Copy the material below exactly, but only from the line with "Where should I click to: Open the Help" onward, the final line included.
+++
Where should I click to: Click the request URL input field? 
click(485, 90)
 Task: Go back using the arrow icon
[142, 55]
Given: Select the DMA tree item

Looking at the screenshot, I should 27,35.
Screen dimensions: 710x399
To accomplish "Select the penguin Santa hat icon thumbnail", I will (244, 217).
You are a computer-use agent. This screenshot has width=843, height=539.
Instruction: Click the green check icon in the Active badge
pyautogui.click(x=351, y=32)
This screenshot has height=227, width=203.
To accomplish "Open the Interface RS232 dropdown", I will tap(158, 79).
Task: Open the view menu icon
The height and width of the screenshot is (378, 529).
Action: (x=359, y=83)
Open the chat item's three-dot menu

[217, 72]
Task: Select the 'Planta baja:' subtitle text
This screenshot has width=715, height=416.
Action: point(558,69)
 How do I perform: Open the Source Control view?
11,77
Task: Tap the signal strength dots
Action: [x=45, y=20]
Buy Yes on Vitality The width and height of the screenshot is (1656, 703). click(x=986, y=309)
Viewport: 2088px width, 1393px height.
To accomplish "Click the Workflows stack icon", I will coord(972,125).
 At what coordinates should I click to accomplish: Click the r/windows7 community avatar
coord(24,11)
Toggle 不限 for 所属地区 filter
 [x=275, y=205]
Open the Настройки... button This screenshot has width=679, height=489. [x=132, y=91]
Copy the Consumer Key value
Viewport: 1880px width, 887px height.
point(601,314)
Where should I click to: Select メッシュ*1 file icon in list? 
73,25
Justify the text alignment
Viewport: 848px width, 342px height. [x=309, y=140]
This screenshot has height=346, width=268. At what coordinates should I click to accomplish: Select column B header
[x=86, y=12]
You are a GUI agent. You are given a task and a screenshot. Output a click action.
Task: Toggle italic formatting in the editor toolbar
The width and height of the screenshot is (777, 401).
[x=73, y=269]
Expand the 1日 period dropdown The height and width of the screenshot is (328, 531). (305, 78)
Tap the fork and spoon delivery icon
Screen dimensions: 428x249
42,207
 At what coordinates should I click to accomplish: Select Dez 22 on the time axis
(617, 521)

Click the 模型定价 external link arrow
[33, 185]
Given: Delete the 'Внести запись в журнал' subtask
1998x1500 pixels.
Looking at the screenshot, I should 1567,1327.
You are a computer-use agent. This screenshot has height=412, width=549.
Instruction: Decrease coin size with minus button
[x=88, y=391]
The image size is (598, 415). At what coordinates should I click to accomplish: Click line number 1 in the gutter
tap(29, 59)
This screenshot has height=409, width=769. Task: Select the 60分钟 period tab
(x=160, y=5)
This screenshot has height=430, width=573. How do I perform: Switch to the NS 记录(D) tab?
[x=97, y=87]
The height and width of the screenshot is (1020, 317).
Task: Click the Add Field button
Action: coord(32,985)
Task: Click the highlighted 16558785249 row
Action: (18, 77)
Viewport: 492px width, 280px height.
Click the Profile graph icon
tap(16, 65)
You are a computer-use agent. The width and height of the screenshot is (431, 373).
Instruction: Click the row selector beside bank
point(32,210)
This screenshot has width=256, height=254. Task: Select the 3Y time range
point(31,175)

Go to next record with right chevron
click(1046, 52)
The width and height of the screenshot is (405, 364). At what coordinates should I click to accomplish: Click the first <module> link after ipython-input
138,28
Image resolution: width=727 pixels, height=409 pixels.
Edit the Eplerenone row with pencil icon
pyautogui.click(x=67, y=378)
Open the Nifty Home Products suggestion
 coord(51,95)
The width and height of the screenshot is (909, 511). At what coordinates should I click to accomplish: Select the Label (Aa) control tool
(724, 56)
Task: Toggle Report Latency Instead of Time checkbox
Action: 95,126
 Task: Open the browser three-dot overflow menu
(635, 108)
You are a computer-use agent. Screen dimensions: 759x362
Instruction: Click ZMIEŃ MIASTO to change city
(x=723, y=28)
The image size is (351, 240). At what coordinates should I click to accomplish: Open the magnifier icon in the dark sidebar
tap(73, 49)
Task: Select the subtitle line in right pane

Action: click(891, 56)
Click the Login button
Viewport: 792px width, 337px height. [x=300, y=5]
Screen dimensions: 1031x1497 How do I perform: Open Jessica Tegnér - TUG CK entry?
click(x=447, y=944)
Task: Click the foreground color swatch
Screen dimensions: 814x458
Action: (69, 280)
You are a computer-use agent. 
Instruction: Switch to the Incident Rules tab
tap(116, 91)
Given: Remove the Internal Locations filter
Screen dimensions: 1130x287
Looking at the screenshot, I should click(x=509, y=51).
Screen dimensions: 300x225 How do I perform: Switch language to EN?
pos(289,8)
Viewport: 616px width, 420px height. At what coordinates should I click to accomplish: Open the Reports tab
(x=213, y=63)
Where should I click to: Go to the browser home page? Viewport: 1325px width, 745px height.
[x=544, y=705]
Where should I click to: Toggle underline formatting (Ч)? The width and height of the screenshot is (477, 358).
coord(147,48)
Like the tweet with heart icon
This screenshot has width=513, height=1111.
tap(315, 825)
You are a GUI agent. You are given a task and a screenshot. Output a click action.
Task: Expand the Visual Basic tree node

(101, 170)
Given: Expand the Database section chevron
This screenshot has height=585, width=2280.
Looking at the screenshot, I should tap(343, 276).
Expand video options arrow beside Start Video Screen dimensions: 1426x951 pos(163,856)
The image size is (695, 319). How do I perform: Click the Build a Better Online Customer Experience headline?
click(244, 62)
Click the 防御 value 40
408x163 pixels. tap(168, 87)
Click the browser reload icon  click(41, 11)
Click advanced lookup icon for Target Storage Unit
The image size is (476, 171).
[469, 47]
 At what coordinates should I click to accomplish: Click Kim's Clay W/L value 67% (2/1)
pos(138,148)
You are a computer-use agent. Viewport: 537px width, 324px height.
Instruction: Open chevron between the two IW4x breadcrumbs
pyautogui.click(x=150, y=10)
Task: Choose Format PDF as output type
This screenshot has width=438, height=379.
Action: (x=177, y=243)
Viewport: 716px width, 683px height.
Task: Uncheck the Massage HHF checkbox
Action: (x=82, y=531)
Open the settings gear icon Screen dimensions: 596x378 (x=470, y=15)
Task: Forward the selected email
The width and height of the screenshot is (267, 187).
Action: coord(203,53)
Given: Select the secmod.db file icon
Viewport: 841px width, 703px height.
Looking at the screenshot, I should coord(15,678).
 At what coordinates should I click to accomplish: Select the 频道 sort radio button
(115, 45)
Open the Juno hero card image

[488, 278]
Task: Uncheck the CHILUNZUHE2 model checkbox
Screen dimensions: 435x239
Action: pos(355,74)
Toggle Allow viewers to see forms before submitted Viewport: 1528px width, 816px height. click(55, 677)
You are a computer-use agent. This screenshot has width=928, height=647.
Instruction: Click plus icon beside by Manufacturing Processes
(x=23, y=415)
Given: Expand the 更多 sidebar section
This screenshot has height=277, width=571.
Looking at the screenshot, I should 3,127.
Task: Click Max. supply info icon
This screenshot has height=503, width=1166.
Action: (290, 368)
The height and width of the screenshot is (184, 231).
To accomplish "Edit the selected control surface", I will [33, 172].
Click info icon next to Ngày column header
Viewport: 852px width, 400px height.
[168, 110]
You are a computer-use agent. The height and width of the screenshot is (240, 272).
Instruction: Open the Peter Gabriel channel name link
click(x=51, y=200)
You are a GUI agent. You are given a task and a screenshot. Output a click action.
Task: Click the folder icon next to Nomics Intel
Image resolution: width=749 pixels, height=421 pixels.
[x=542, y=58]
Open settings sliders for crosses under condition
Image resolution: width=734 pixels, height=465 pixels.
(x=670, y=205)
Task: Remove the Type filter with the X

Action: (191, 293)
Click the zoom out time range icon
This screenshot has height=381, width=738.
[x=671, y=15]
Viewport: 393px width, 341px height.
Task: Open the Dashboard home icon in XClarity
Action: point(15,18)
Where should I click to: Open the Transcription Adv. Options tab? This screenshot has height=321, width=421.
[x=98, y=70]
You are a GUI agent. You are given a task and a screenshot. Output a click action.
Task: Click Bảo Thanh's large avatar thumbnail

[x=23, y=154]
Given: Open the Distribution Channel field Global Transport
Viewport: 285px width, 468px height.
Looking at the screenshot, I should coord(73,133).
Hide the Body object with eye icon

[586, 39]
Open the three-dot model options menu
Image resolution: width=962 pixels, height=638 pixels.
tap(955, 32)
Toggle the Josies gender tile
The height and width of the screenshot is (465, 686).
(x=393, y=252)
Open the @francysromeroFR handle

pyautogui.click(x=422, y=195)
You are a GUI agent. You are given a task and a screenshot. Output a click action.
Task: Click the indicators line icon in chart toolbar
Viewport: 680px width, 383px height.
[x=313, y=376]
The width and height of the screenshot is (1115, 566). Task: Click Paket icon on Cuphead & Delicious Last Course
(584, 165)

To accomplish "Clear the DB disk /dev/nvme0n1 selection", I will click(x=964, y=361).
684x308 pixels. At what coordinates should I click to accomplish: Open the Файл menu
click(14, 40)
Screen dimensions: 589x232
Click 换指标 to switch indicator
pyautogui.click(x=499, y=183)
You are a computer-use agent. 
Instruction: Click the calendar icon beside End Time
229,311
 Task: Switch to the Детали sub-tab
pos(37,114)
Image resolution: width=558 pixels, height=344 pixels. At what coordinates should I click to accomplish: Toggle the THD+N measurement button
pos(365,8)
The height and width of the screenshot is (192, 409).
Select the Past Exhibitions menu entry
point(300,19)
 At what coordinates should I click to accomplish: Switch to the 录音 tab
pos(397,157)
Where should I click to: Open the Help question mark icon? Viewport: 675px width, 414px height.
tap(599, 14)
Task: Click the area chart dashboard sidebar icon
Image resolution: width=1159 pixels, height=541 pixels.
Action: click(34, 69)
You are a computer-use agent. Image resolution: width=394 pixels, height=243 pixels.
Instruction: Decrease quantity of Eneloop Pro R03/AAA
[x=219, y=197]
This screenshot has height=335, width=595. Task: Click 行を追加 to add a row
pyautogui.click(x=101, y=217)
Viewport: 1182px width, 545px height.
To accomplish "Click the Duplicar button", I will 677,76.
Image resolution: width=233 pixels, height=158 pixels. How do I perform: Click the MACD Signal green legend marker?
+++
_Solution below_
Where should I click to: Open the Help question mark icon? Viewport: 675px width, 414px height.
tap(599, 14)
Task: Click the area chart dashboard sidebar icon
Image resolution: width=1159 pixels, height=541 pixels.
Action: click(34, 69)
You are a computer-use agent. Image resolution: width=394 pixels, height=243 pixels.
Instruction: Decrease quantity of Eneloop Pro R03/AAA
[x=219, y=197]
This screenshot has height=335, width=595. Task: Click 行を追加 to add a row
pyautogui.click(x=101, y=217)
Viewport: 1182px width, 545px height.
To accomplish "Click the Duplicar button", I will 677,76.
Image resolution: width=233 pixels, height=158 pixels. How do I perform: Click the MACD Signal green legend marker?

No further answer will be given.